Sentada ali com as pernas cruzadas e encarando suas costas como se você fosse virar a
qualquer momento e precisava que eu estivesse ali olhando pra você, eu me sentia dura. Eu
reprimia todas as vontades que eu tinha de pular no seu pescoço e te jogar no chão e no chão
resolver todos os problemas dessa vida, reprimia o ódio que irradiava de mim e que queria te
dar um soco no meio dos olhos! Reprimia tudo, me anulava, todas as vontades morriam na
ultima sinapse antes do ato. Você formava esse escudo em volta da sua pele que não deixava
minhas palavras passar, era impenetrável e quando você o vestia se transformava em outra
pessoa. Essa pessoa não podia estar na minha casa, ela era arrogante e não sabia dos meus
segredos e gostos, ela não era bem vinda, mas mesmo assim a aceitava dentro do nosso
quarto. Eu não conseguia a fazer rir, essa versão sua que me dava nos nervos, ela só sabia
fumar e me ignorar; criava diálogos patéticos e não sabia lidar comigo, eu só queria que você
me ouvisse gritar baixinho, por de trás dessa película de orgulho ferido “Volta!”.

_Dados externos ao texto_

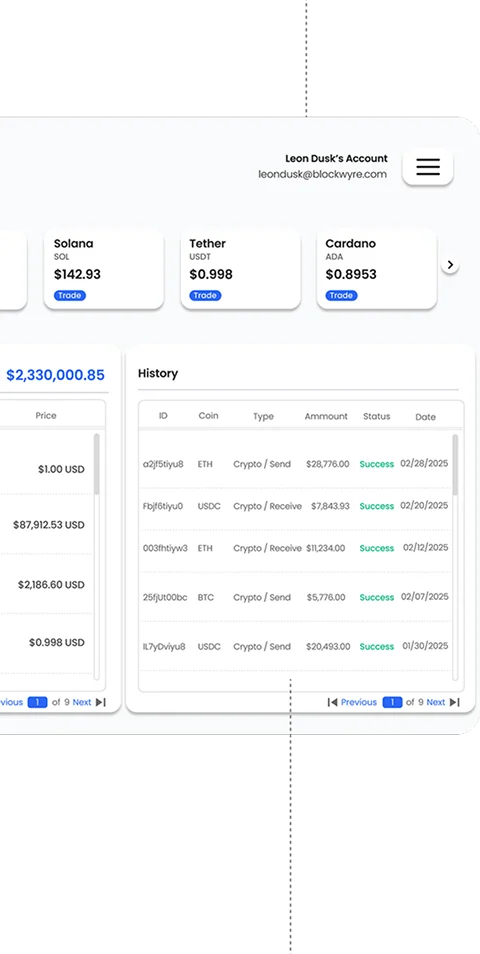Select transaction row 25fjUt00bc
This screenshot has height=954, width=480.
[296, 597]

Eu não me lembro de como aconteceu, quando dei por mim tudo já estava tão fodido que eu
não conseguia mais ouvir sua voz, só palavras feias voando pela quarto nos atingindo com a
força de uma bala na nuca. E de repente o barulho era tanto, que eu jurava sentir as ondas da
sua voz se propagando sobre a minha pele, cada palavra vibrando em uma frequência
diferente intercalando-se com os arrepios de dor subindo pela espinha no final de cada frase.
Sentia que era quase uma batalha medieval, sem regras, sem juízes, sem sobreviventes. A que
permanecer em pé por mais tempo, ganha! Em segundos o quarto ficava destruído, as paredes
pintadas de preto e os móveis com cheiro de queimado, velhos. Eu sempre fui a primeira a me
ajoelhar, capenga, quase que chacoalhando um pedaço de pano branco só pra ter você de
volta.

Eu só queria que você deitasse de novo nessa cama, que pintasse essas paredes de branco e
fizesse parar de chover. Queria te pegar pela mão e te levar para o banheiro, tirar seus cabelos
dos olhos e te olhar bem firme. “Não precisa ser assim.” Dizer isso enquanto eu vou tirando
seu relógio e pulseiras, anéis e brinco. Deixar sua blusa cair pra lá e desabotoar os botões da
calça. Acompanhar-te para o banho e ligar a ducha no máximo, deixar que a água bata nas
suas costas e que espirre para todos os lados, eu vou te secar; tirar essa coisa que você deixa
crescer por cima da sua pele que a deixa dura, não permeável, feia.

Essa sou eu pedindo pra você voltar, ficar e dormir!

“Volta, por favor.” Vem ser menina que construiu uma casa pra mim.